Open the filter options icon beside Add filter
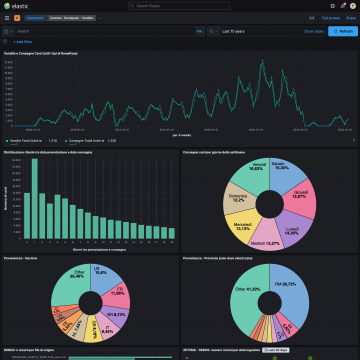The height and width of the screenshot is (360, 360). pyautogui.click(x=5, y=42)
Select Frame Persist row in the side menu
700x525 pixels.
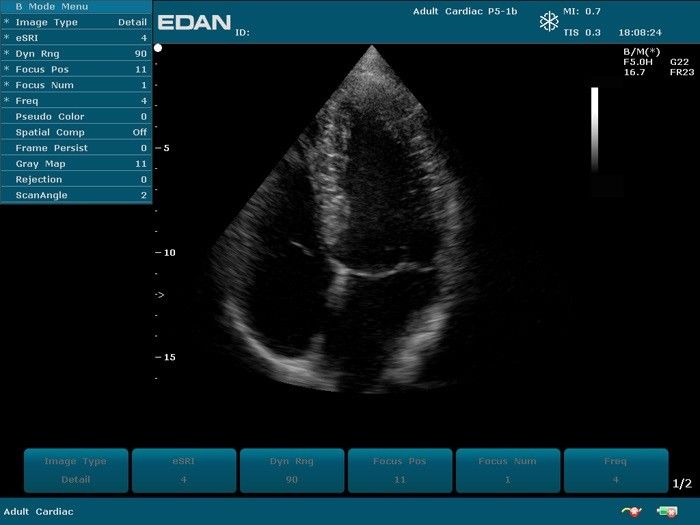coord(76,148)
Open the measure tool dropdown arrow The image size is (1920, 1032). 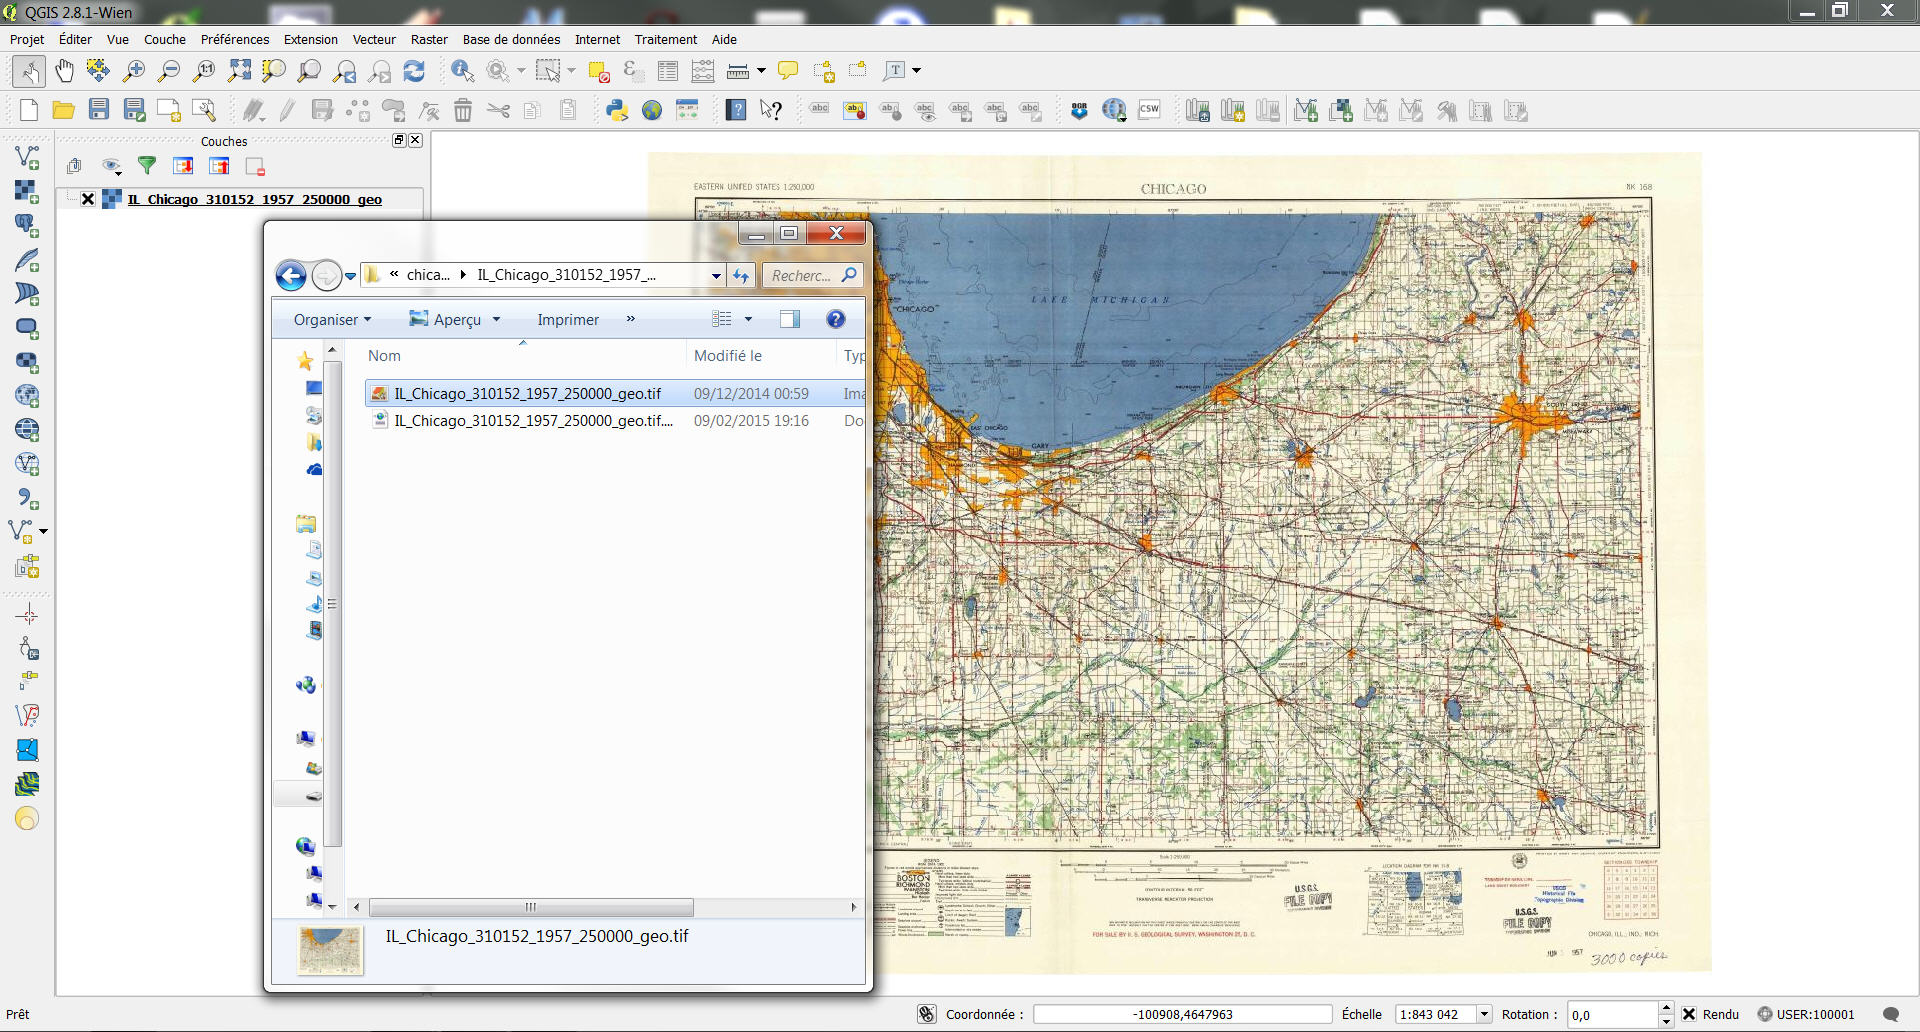coord(761,70)
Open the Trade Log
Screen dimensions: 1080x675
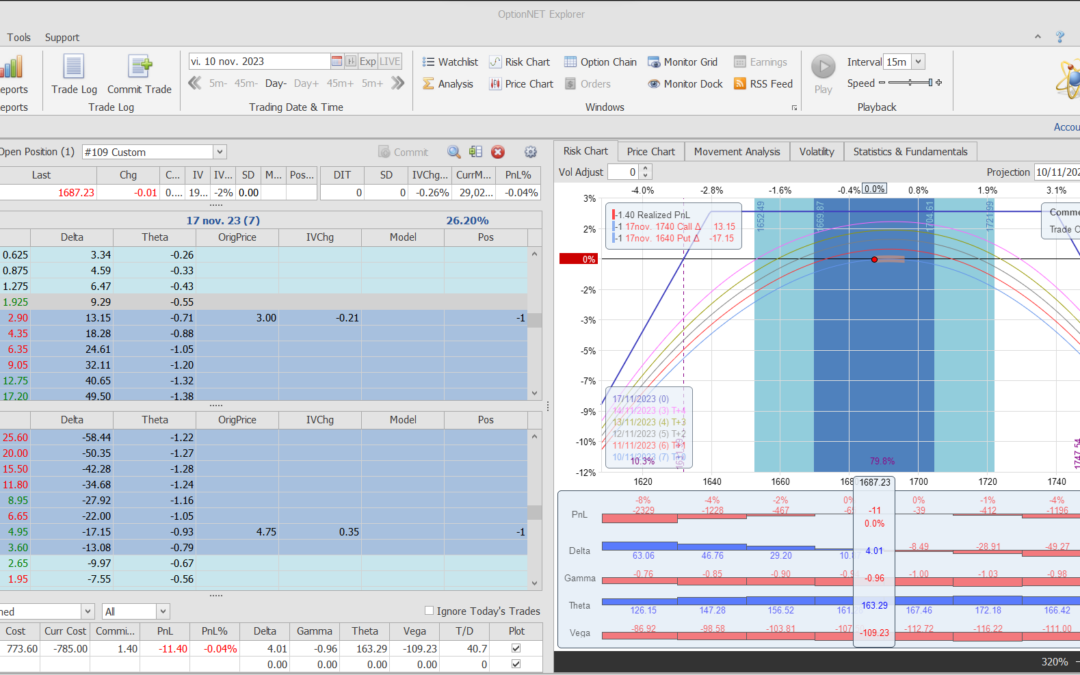(x=73, y=73)
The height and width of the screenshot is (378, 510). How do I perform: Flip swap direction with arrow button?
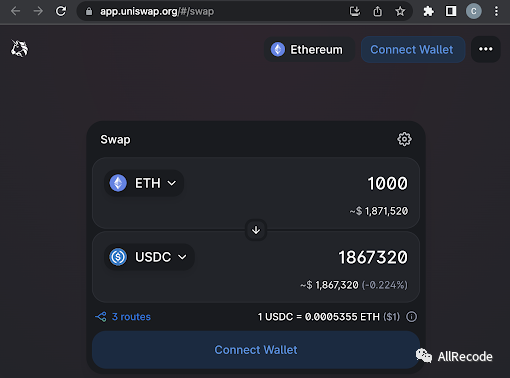click(256, 230)
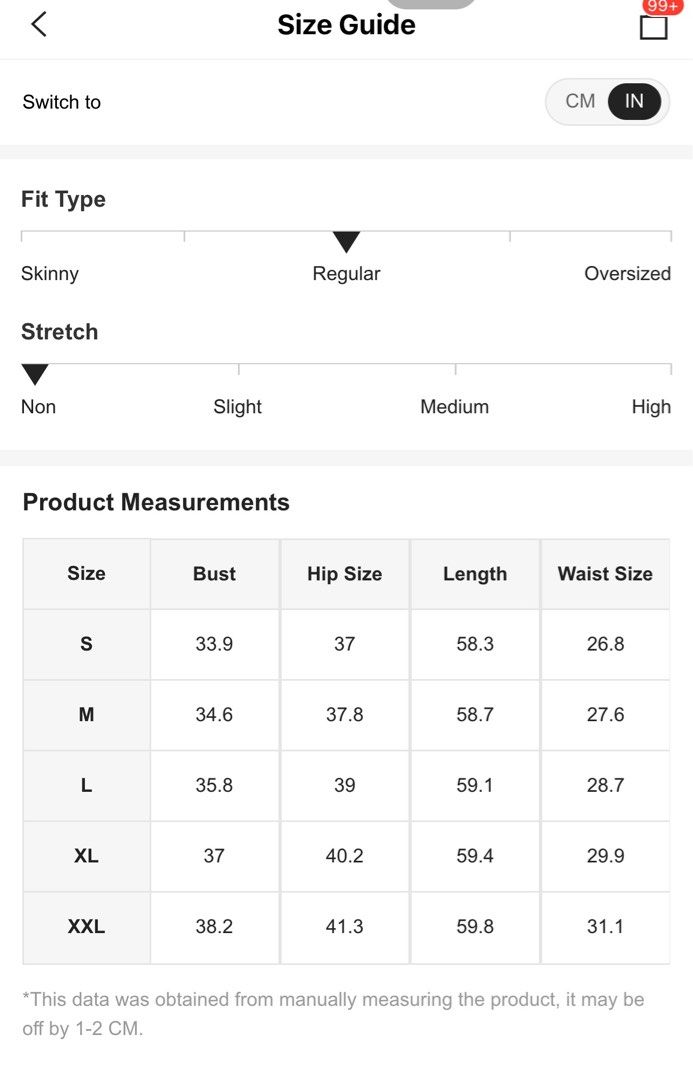Click the Fit Type marker triangle
693x1080 pixels.
346,242
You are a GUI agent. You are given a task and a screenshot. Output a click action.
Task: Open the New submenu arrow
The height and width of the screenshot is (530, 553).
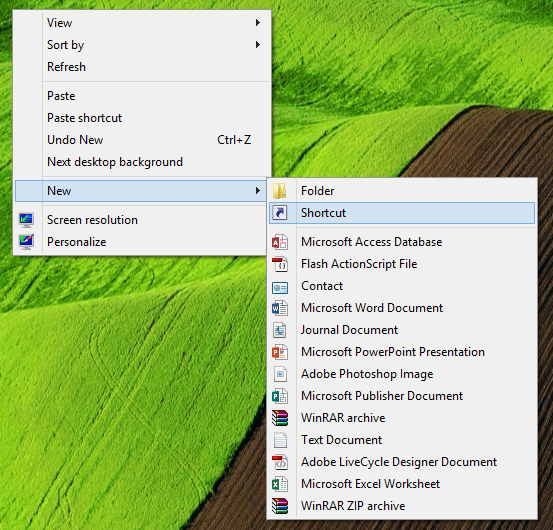[258, 191]
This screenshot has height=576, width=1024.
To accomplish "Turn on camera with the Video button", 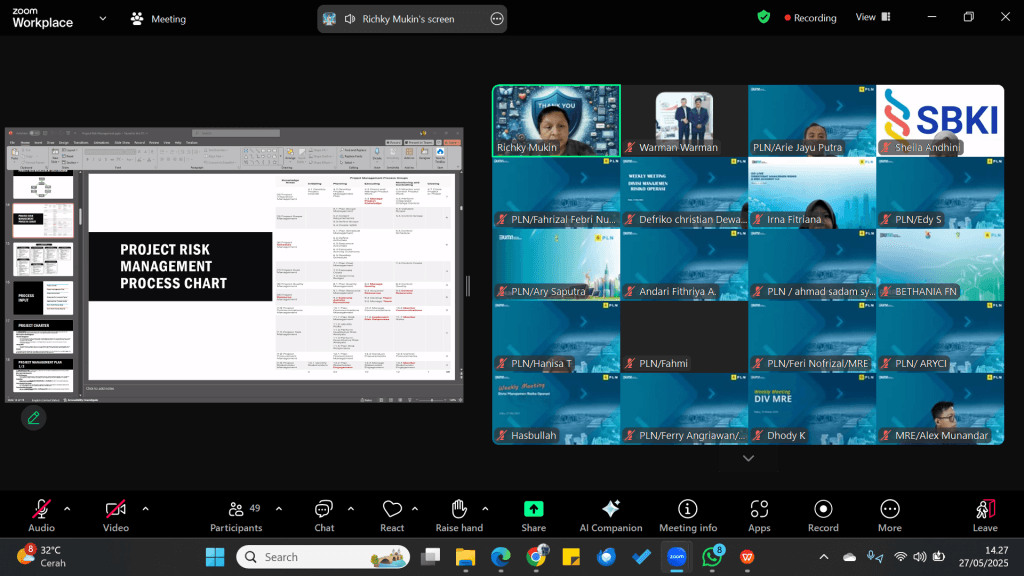I will pos(116,515).
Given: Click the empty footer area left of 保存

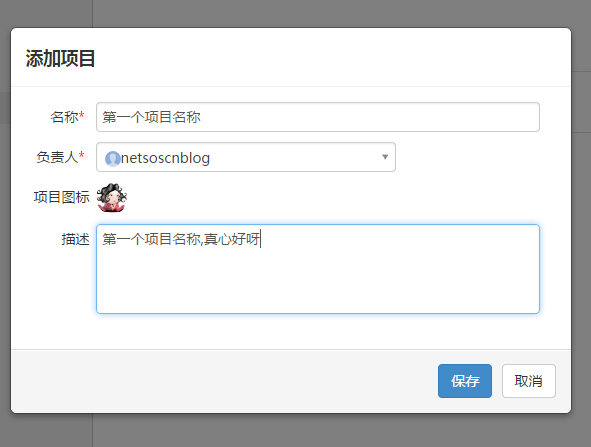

*****

Exercise directions: Would you set down only the lines above from the line with "Open the Trade Log" to the line with "You are a GUI", both included, exactly as they stand and without the pictures?

Output below:
Open the Trade Log
Screen dimensions: 1080x675
(x=73, y=73)
The height and width of the screenshot is (378, 510). How do I perform: Flip swap direction with arrow button?
click(256, 230)
Click the Fit Type marker triangle
693x1080 pixels.
346,242
You are a GUI agent. You are given a task and a screenshot. Output a click action.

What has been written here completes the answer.